Return a submatrix of self defined by nodes in inodes.

Parameters

inodes : list of ints
nodes to extract from the matrix

Returns

submatrix : SparseMat
the submatrix of all paths going through any of the nodes in inodes
def kron(self, other)

Kronecker product.

def merge_colrow(self, index_from, index_to)

Merge two indexes in each dimension.

Parameters

index_from : int
index to merge (will be removed)
index_to : int
index to merge.

Returns

new_matrix : SparseMat
new matrix with index_to and index_from merged.
def paths(self, axis=None, node=None)

Iterate over paths.

Parameters

axis : (optional) int or None
if not None, return the paths that go through the node at this step.
node : (optional) int or None
if not None, return the paths that go through the node at this step.

Yields

paths, value : tuple, Prob
paths and values. If both axis and node are not None, only paths going through that node at that step.
def paths_through_node(self, node, axis=0)

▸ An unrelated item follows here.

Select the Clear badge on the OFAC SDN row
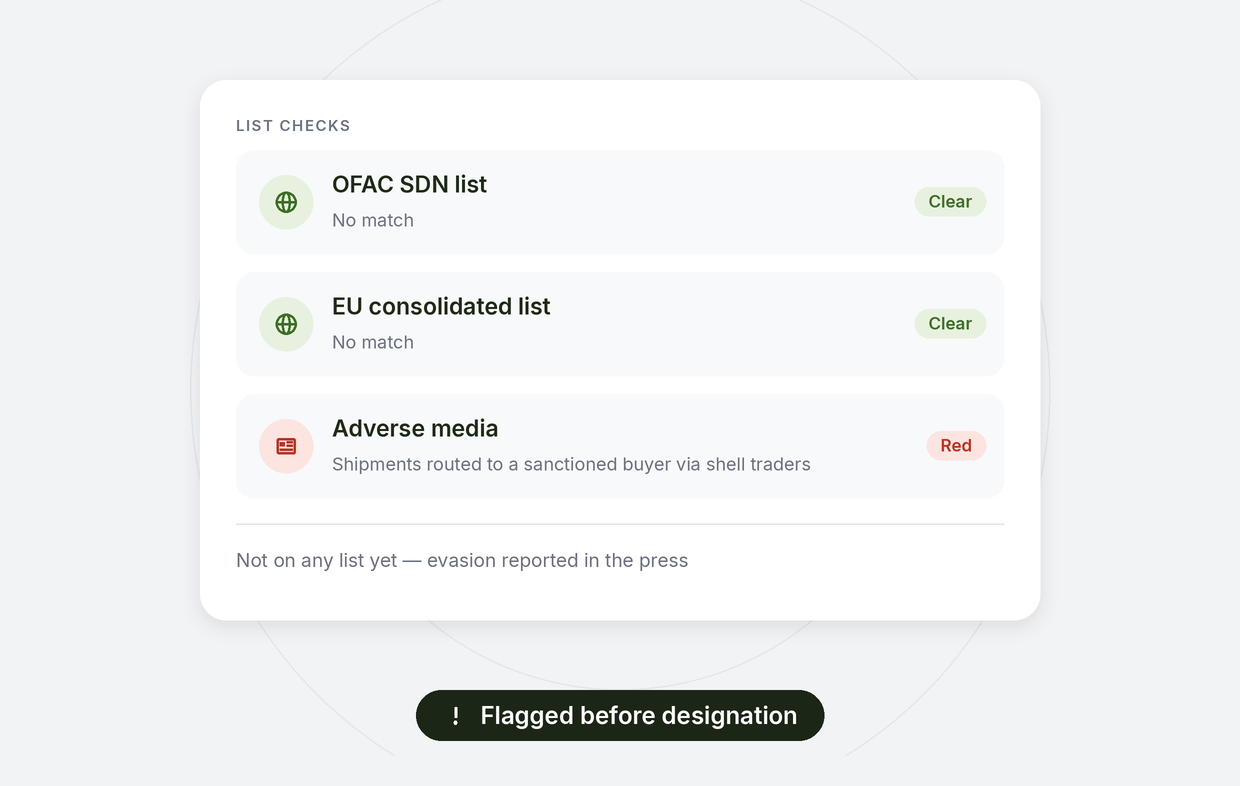This screenshot has height=786, width=1240. [950, 202]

Retuns all paths going through a node at a given step.

Parameters

node : int
the node
axis : int, default=0
The step at which the path should go through the node.

Returns

paths : list of tuples
the list of paths going through the node at the given step.
def project(self, part, move_node=None)

Project the matrix to a partition subspace.

Parameters

part : dict
a partition of the graph.
move_node : tuple or None, default: None
a tuple with (node, new_partition). If not None, this node is moved to the new partition before projecting.

Returns

projected_matrix : SparseMat
the matrix projected to the partition space.
def set_path(self, path, weight)

Overwrite path weight.

Parameters

path : tuple of ints
the new path
weight : float or Prob
the new weight
def size(self)

Return the number of non-zero elements.

Returns

size : int
the number of non-zero elements.
def slice(self, axis=0, n=0)

Return a slice along an axis.

Parameters

axis : {0, 1}
axis to slice (Default value = 0)

n : (Default value = 0)

Returns

output : array
description
def sum(self, axis=None)

Retuns the sum of all entries.

Parameters

axis : (optional) int or None, default=None
if not None, project to the given axis (or step).

Returns

sum : float
 
def to_csr(self)

Return a scipy sparse matrix.

It will be projected to the first two axis.